9.1 Hypothesis Testing: Concepts and Errors

Null Hypothesis (H₀): The default assumption (e.g., μ = 50).
Alternative Hypothesis (H₁): Competing claim (e.g., μ ≠ 50).
Type I Error (α): Rejecting H₀ when it is actually true. Controlled by significance level (e.g., α = 0.05).
Type II Error (β): Failing to reject H₀ when it is false. Computed from the overlap of the H₁ distribution with the H₀ acceptance region.
Power: Probability of correctly rejecting H₀ when H₁ is true: 1 − β.

2. Visualizing Hypothesis Testing

This chart compares two normal distributions: one under H₀ (μ = 50) and one under H₁ (μ = 52).

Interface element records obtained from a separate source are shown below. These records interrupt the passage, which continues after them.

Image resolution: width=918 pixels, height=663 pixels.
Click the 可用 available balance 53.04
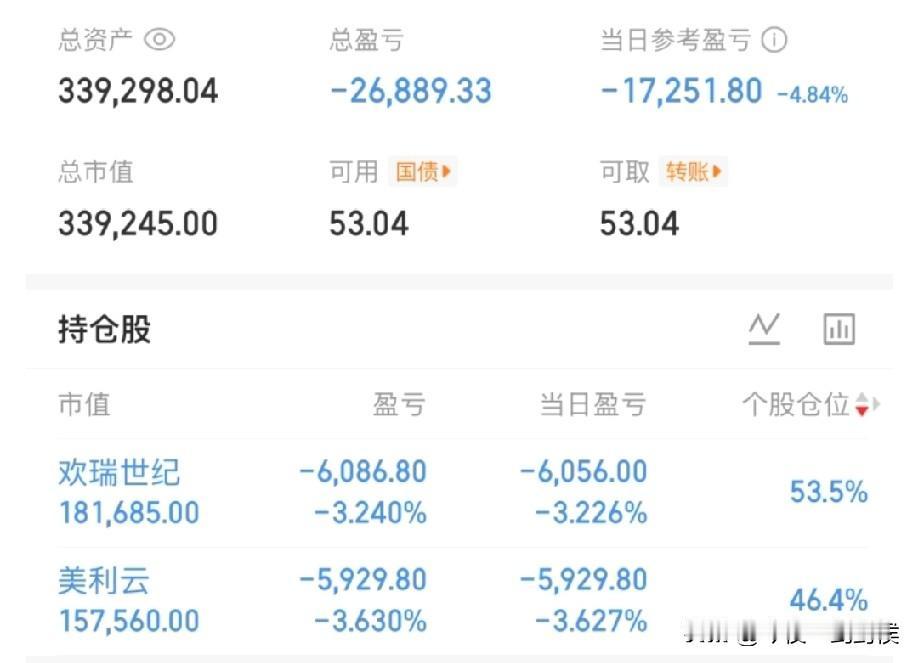pos(370,223)
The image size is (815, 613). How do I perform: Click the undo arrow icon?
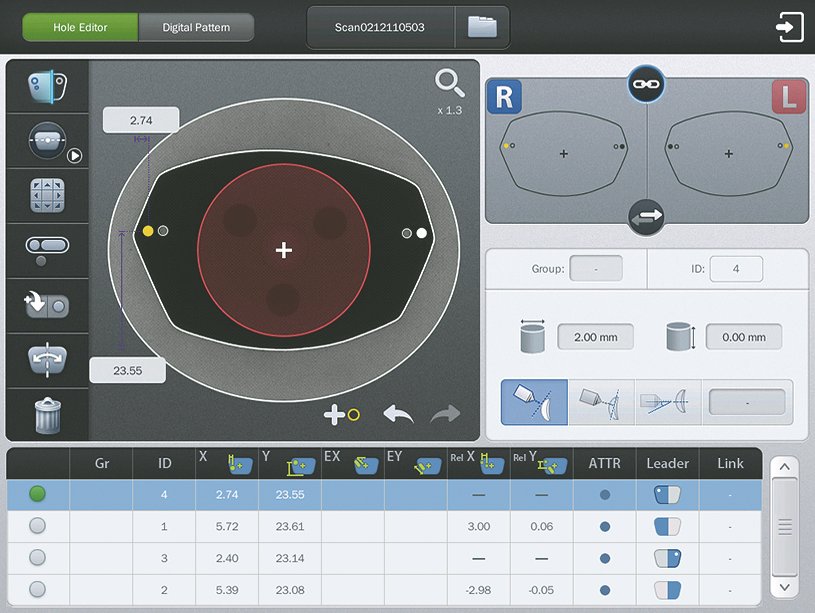tap(397, 414)
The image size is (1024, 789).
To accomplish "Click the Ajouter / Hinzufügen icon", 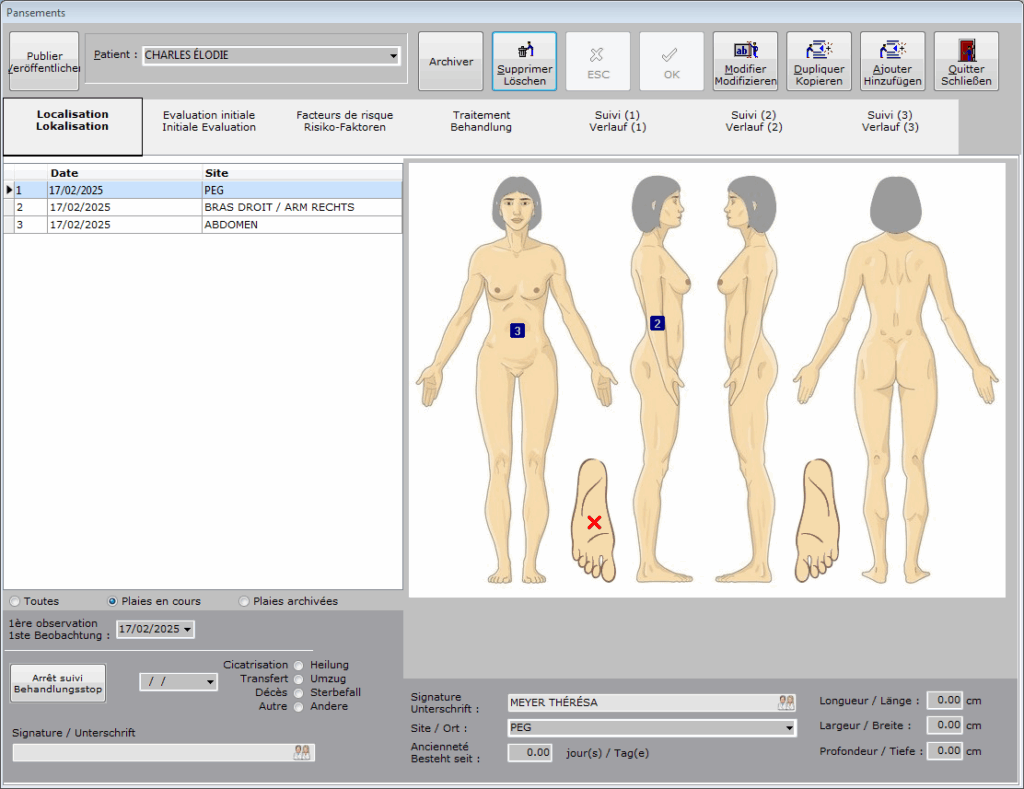I will pos(892,50).
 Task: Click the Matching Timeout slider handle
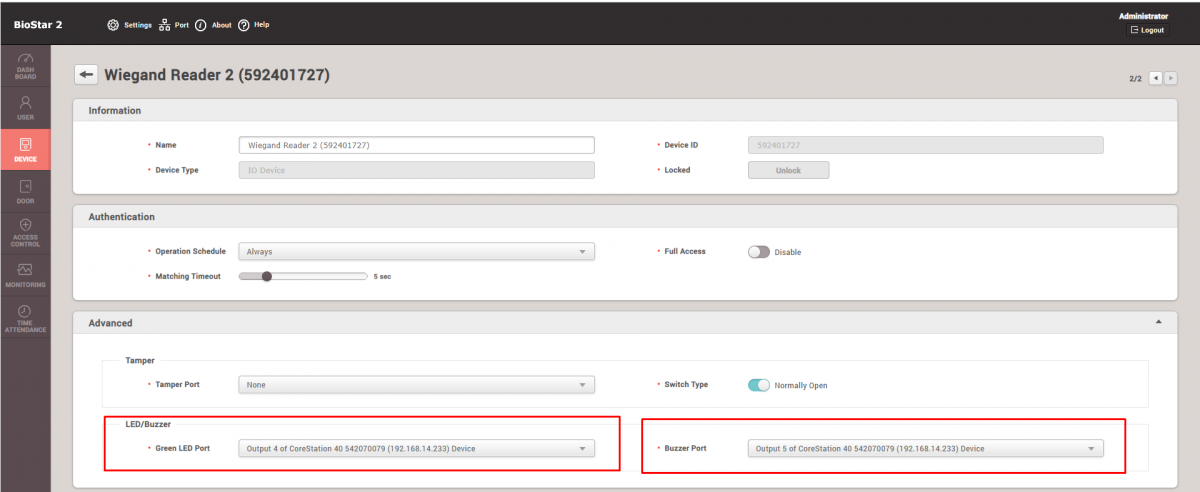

The blue curve shows the distribution under the null hypothesis. The red curve shows the distribution under the alternative hypothesis. The critical region is set using z = ±1.96, centered at 50.

Understanding Type I and II Errors

We calculate the critical values using the significance level α = 0.05 and z = ±1.96.
With μ₀ = 50, σ = 2.5, and n = 10, the standard error (SE) is σ / √n = 2.5 / √10 ≈ 0.79.
Therefore, critical values are 50 ± 1.96 × 0.79 → [48.45, 51.55].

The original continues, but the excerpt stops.